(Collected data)
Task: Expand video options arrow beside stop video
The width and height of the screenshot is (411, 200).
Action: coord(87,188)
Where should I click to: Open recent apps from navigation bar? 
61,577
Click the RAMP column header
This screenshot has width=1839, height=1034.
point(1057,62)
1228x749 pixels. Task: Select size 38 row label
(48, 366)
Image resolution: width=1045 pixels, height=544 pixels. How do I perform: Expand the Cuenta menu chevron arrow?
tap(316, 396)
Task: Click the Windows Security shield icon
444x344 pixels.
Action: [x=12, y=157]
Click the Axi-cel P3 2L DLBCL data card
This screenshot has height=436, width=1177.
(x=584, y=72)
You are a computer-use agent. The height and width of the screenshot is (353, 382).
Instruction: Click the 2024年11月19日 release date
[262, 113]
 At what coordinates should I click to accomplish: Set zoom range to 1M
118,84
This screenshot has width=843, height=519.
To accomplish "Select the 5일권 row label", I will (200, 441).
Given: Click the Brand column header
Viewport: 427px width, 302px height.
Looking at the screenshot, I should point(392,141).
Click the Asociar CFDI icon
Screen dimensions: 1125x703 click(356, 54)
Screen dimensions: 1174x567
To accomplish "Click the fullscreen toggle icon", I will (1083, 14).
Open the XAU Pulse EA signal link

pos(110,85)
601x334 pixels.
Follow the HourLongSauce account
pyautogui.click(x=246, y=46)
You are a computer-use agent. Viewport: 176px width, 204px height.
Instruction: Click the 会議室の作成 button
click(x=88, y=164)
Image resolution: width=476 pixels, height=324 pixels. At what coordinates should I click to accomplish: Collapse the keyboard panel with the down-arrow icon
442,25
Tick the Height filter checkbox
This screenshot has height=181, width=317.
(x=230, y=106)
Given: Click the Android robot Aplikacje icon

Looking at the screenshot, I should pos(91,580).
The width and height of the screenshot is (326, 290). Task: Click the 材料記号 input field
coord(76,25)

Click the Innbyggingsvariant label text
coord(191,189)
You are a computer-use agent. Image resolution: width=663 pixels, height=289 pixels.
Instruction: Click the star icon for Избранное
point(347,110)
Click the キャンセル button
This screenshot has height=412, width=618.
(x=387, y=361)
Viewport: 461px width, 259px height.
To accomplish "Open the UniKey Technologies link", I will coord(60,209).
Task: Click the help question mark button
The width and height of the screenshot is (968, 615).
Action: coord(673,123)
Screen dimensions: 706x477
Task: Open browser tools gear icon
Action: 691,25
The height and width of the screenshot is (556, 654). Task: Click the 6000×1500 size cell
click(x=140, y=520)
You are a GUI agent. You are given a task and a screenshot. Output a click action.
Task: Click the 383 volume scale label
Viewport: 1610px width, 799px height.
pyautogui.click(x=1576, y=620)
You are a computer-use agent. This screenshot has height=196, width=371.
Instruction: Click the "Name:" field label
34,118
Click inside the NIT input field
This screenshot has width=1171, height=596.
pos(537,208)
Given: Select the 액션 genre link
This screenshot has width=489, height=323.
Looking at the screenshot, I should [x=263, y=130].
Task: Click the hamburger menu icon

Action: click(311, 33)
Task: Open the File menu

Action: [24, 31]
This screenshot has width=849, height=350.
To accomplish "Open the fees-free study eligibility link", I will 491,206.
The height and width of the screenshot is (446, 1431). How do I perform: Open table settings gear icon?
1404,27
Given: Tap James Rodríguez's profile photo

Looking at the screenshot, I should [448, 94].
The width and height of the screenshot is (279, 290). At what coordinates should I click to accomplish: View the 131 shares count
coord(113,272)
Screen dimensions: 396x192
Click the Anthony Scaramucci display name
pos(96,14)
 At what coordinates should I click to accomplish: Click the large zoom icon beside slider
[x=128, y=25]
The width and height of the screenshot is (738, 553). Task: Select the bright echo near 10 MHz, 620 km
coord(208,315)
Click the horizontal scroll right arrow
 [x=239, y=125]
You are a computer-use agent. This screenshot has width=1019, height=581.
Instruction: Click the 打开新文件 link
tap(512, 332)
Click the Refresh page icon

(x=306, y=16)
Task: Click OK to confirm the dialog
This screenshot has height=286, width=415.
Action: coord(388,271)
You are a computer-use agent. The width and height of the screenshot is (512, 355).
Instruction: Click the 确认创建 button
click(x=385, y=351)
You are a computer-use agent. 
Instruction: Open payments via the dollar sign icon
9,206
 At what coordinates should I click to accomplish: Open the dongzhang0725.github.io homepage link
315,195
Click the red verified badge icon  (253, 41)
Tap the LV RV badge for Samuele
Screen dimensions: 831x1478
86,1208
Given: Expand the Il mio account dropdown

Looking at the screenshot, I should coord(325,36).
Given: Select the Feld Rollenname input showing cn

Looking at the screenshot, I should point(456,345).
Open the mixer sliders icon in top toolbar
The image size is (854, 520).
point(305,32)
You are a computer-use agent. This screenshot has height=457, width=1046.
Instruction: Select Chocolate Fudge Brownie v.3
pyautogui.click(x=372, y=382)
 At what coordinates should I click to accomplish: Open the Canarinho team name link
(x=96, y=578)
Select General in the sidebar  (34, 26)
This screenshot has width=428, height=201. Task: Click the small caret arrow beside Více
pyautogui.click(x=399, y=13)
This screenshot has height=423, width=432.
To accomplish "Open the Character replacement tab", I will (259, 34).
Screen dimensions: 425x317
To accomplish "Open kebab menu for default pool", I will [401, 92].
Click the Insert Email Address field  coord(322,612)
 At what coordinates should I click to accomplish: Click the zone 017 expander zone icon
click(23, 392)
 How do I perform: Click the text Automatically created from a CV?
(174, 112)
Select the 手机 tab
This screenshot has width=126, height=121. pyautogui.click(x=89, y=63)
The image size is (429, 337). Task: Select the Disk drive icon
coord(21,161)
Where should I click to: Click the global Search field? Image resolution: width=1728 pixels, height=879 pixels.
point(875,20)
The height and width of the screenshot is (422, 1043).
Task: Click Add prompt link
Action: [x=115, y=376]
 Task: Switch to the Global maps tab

### Exercise aim
Nothing in the data above may be skipped; repeat it all exactly.

### Reply
Task: Expand video options arrow beside stop video
The width and height of the screenshot is (411, 200).
Action: coord(87,188)
Where should I click to: Open recent apps from navigation bar? 
61,577
Click the RAMP column header
This screenshot has width=1839, height=1034.
point(1057,62)
1228x749 pixels. Task: Select size 38 row label
(48, 366)
Image resolution: width=1045 pixels, height=544 pixels. How do I perform: Expand the Cuenta menu chevron arrow?
tap(316, 396)
Task: Click the Windows Security shield icon
444x344 pixels.
Action: [x=12, y=157]
Click the Axi-cel P3 2L DLBCL data card
This screenshot has height=436, width=1177.
(x=584, y=72)
You are a computer-use agent. The height and width of the screenshot is (353, 382).
Instruction: Click the 2024年11月19日 release date
[262, 113]
 At what coordinates should I click to accomplish: Set zoom range to 1M
118,84
This screenshot has width=843, height=519.
To accomplish "Select the 5일권 row label", I will (200, 441).
Given: Click the Brand column header
Viewport: 427px width, 302px height.
Looking at the screenshot, I should point(392,141).
Click the Asociar CFDI icon
Screen dimensions: 1125x703 click(356, 54)
Screen dimensions: 1174x567
To accomplish "Click the fullscreen toggle icon", I will (1083, 14).
Open the XAU Pulse EA signal link

pos(110,85)
601x334 pixels.
Follow the HourLongSauce account
pyautogui.click(x=246, y=46)
You are a computer-use agent. Viewport: 176px width, 204px height.
Instruction: Click the 会議室の作成 button
click(x=88, y=164)
Image resolution: width=476 pixels, height=324 pixels. At what coordinates should I click to accomplish: Collapse the keyboard panel with the down-arrow icon
442,25
Tick the Height filter checkbox
This screenshot has height=181, width=317.
(x=230, y=106)
Given: Click the Android robot Aplikacje icon

Looking at the screenshot, I should pos(91,580).
The width and height of the screenshot is (326, 290). Task: Click the 材料記号 input field
coord(76,25)

Click the Innbyggingsvariant label text
coord(191,189)
You are a computer-use agent. Image resolution: width=663 pixels, height=289 pixels.
Instruction: Click the star icon for Избранное
point(347,110)
Click the キャンセル button
This screenshot has height=412, width=618.
(x=387, y=361)
Viewport: 461px width, 259px height.
To accomplish "Open the UniKey Technologies link", I will coord(60,209).
Task: Click the help question mark button
The width and height of the screenshot is (968, 615).
Action: coord(673,123)
Screen dimensions: 706x477
Task: Open browser tools gear icon
Action: 691,25
The height and width of the screenshot is (556, 654). Task: Click the 6000×1500 size cell
click(x=140, y=520)
You are a GUI agent. You are given a task and a screenshot. Output a click action.
Task: Click the 383 volume scale label
Viewport: 1610px width, 799px height.
pyautogui.click(x=1576, y=620)
You are a computer-use agent. This screenshot has height=196, width=371.
Instruction: Click the "Name:" field label
34,118
Click inside the NIT input field
This screenshot has width=1171, height=596.
pos(537,208)
Given: Select the 액션 genre link
This screenshot has width=489, height=323.
Looking at the screenshot, I should [x=263, y=130].
Task: Click the hamburger menu icon

Action: click(311, 33)
Task: Open the File menu

Action: [24, 31]
This screenshot has width=849, height=350.
To accomplish "Open the fees-free study eligibility link", I will 491,206.
The height and width of the screenshot is (446, 1431). How do I perform: Open table settings gear icon?
1404,27
Given: Tap James Rodríguez's profile photo

Looking at the screenshot, I should [448, 94].
The width and height of the screenshot is (279, 290). At what coordinates should I click to accomplish: View the 131 shares count
coord(113,272)
Screen dimensions: 396x192
Click the Anthony Scaramucci display name
pos(96,14)
 At what coordinates should I click to accomplish: Click the large zoom icon beside slider
[x=128, y=25]
The width and height of the screenshot is (738, 553). Task: Select the bright echo near 10 MHz, 620 km
coord(208,315)
Click the horizontal scroll right arrow
 [x=239, y=125]
You are a computer-use agent. This screenshot has width=1019, height=581.
Instruction: Click the 打开新文件 link
tap(512, 332)
Click the Refresh page icon

(x=306, y=16)
Task: Click OK to confirm the dialog
This screenshot has height=286, width=415.
Action: coord(388,271)
You are a computer-use agent. The width and height of the screenshot is (512, 355).
Instruction: Click the 确认创建 button
click(x=385, y=351)
You are a computer-use agent. 
Instruction: Open payments via the dollar sign icon
9,206
 At what coordinates should I click to accomplish: Open the dongzhang0725.github.io homepage link
315,195
Click the red verified badge icon  (253, 41)
Tap the LV RV badge for Samuele
Screen dimensions: 831x1478
86,1208
Given: Expand the Il mio account dropdown

Looking at the screenshot, I should coord(325,36).
Given: Select the Feld Rollenname input showing cn

Looking at the screenshot, I should point(456,345).
Open the mixer sliders icon in top toolbar
The image size is (854, 520).
point(305,32)
You are a computer-use agent. This screenshot has height=457, width=1046.
Instruction: Select Chocolate Fudge Brownie v.3
pyautogui.click(x=372, y=382)
 At what coordinates should I click to accomplish: Open the Canarinho team name link
(x=96, y=578)
Select General in the sidebar  (34, 26)
This screenshot has width=428, height=201. Task: Click the small caret arrow beside Více
pyautogui.click(x=399, y=13)
This screenshot has height=423, width=432.
To accomplish "Open the Character replacement tab", I will (259, 34).
Screen dimensions: 425x317
To accomplish "Open kebab menu for default pool", I will [401, 92].
Click the Insert Email Address field  coord(322,612)
 At what coordinates should I click to accomplish: Click the zone 017 expander zone icon
click(23, 392)
 How do I perform: Click the text Automatically created from a CV?
(174, 112)
Select the 手机 tab
This screenshot has width=126, height=121. pyautogui.click(x=89, y=63)
The image size is (429, 337). Task: Select the Disk drive icon
coord(21,161)
Where should I click to: Click the global Search field? Image resolution: width=1728 pixels, height=879 pixels.
point(875,20)
The height and width of the screenshot is (422, 1043).
Task: Click Add prompt link
Action: [x=115, y=376]
 Task: Switch to the Global maps tab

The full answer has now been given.